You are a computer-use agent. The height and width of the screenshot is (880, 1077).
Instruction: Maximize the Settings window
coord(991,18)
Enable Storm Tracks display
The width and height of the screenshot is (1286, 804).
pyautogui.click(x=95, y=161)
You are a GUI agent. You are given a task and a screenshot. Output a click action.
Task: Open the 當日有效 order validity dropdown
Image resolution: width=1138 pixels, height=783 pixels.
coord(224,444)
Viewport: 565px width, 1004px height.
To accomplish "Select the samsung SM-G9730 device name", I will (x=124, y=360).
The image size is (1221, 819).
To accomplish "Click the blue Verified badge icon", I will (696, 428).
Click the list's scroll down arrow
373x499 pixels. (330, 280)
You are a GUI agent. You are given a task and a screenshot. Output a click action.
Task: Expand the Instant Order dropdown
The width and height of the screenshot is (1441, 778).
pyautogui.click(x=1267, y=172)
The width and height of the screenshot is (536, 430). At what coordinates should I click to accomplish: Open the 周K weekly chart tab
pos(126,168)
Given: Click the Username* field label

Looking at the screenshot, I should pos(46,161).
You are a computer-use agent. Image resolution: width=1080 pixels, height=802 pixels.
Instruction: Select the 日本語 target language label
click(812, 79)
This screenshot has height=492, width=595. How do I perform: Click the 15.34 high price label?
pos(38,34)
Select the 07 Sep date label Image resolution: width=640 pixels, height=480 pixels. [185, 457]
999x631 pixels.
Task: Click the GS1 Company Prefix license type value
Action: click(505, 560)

----

Return the full listing unchanged.

You are a computer-use agent. The height and width of the screenshot is (880, 1077).
Instruction: Maximize the Settings window
coord(991,18)
Enable Storm Tracks display
The width and height of the screenshot is (1286, 804).
pyautogui.click(x=95, y=161)
You are a GUI agent. You are given a task and a screenshot. Output a click action.
Task: Open the 當日有效 order validity dropdown
Image resolution: width=1138 pixels, height=783 pixels.
coord(224,444)
Viewport: 565px width, 1004px height.
To accomplish "Select the samsung SM-G9730 device name", I will (x=124, y=360).
The image size is (1221, 819).
To accomplish "Click the blue Verified badge icon", I will (696, 428).
Click the list's scroll down arrow
373x499 pixels. (330, 280)
You are a GUI agent. You are given a task and a screenshot. Output a click action.
Task: Expand the Instant Order dropdown
The width and height of the screenshot is (1441, 778).
pyautogui.click(x=1267, y=172)
The width and height of the screenshot is (536, 430). At what coordinates should I click to accomplish: Open the 周K weekly chart tab
pos(126,168)
Given: Click the Username* field label

Looking at the screenshot, I should pos(46,161).
You are a computer-use agent. Image resolution: width=1080 pixels, height=802 pixels.
Instruction: Select the 日本語 target language label
click(812, 79)
This screenshot has height=492, width=595. How do I perform: Click the 15.34 high price label?
pos(38,34)
Select the 07 Sep date label Image resolution: width=640 pixels, height=480 pixels. [185, 457]
999x631 pixels.
Task: Click the GS1 Company Prefix license type value
Action: click(505, 560)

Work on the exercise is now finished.